| Written exercise 1 |
According to the data fetching guide, which sources can SimpleFlow fetch data from?

Data Fetching Guide¶
This guide demonstrates how to fetch data from various sources using SimpleFlow, including APIs, databases, file systems, and external services.
API Data Fetching¶
Basic API Call¶
step :fetch_from_api, ->(result) {
begin
response = HTTP.get("https://api.example.com/users/#{result.value}")
data = JSON.parse(response.body)
result.with_context(:user_data, data).continue(result.value)
rescue HTTP::Error => e
result.halt.with_error(:api, "API request failed: #{e.message}")
rescue JSON::ParserError => e
result.halt.with_error(:parse, "Invalid JSON: #{e.message}")
end
}
Parallel API Calls¶
pipeline = SimpleFlow::Pipeline.new do
step :fetch_weather, ->(result) {
location = result.value[:location]
weather = HTTP.get("https://api.weather.com/current?location=#{location}").parse
result.with_context(:weather, weather).continue(result.value)
}, depends_on: []
step :fetch_news, ->(result) {
topic = result.value[:topic]
news = HTTP.get("https://api.news.com/articles?topic=#{topic}").parse
result.with_context(:news, news).continue(result.value)

| The data |
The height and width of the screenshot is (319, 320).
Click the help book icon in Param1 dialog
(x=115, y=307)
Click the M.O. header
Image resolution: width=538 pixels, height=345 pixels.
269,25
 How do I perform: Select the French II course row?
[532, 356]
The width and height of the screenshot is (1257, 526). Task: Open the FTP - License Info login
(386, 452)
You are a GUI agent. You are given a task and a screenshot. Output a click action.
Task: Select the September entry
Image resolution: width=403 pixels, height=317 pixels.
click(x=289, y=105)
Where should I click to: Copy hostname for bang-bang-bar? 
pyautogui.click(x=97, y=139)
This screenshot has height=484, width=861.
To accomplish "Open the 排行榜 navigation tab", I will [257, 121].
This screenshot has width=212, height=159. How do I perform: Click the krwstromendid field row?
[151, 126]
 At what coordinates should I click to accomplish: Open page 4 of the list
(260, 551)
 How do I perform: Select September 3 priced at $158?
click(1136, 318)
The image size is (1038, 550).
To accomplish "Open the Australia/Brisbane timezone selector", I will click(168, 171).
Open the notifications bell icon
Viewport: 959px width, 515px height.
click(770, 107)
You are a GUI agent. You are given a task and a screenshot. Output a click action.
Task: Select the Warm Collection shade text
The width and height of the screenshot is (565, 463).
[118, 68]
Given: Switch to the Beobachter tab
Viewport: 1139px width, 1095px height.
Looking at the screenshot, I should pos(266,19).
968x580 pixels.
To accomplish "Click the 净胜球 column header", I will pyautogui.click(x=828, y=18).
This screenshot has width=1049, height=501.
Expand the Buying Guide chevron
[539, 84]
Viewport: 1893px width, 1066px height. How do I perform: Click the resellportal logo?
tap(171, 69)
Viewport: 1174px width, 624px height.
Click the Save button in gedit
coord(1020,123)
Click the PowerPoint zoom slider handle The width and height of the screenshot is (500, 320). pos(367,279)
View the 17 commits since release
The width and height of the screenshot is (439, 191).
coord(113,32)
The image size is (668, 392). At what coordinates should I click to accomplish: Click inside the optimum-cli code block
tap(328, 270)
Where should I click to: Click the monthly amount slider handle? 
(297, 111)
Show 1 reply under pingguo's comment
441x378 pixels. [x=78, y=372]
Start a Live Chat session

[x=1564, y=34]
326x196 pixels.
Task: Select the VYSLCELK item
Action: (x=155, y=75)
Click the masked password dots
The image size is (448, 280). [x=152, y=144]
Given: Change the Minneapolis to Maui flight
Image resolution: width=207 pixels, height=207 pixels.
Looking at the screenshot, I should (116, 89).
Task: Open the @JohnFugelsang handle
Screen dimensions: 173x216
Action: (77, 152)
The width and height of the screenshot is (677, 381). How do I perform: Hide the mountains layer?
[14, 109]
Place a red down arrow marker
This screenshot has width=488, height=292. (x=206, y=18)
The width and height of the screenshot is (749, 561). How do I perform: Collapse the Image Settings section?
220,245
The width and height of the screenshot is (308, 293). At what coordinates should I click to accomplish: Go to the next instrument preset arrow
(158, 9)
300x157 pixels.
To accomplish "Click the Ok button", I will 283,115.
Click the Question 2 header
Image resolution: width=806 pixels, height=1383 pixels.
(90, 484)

| Written exercise 2 |
Render the entries as a Markdown table with the columns Row and Line, starting at the line that contains "Given: Change the Minneapolis to Maui flight" and ending at the last line of the entries, leaving out blank lines.

| Correct output 1 |
APIs, databases, file systems, and external services.

| Correct output 2 |
| Row | Line |
|---|---|
| 1 | Given: Change the Minneapolis to Maui flight |
| 2 | Image resolution: width=207 pixels, height=207 pixels. |
| 3 | Looking at the screenshot, I should (116, 89). |
| 4 | Task: Open the @JohnFugelsang handle |
| 5 | Screen dimensions: 173x216 |
| 6 | Action: (77, 152) |
| 7 | The width and height of the screenshot is (677, 381). How do I perform: Hide the mountains layer? |
| 8 | [14, 109] |
| 9 | Place a red down arrow marker |
| 10 | This screenshot has width=488, height=292. (x=206, y=18) |
| 11 | The width and height of the screenshot is (749, 561). How do I perform: Collapse the Image Settings section? |
| 12 | 220,245 |
| 13 | The width and height of the screenshot is (308, 293). At what coordinates should I click to accomplish: Go to the next instrument preset arrow |
| 14 | (158, 9) |
| 15 | 300x157 pixels. |
| 16 | To accomplish "Click the Ok button", I will 283,115. |
| 17 | Click the Question 2 header |
| 18 | Image resolution: width=806 pixels, height=1383 pixels. |
| 19 | (90, 484) |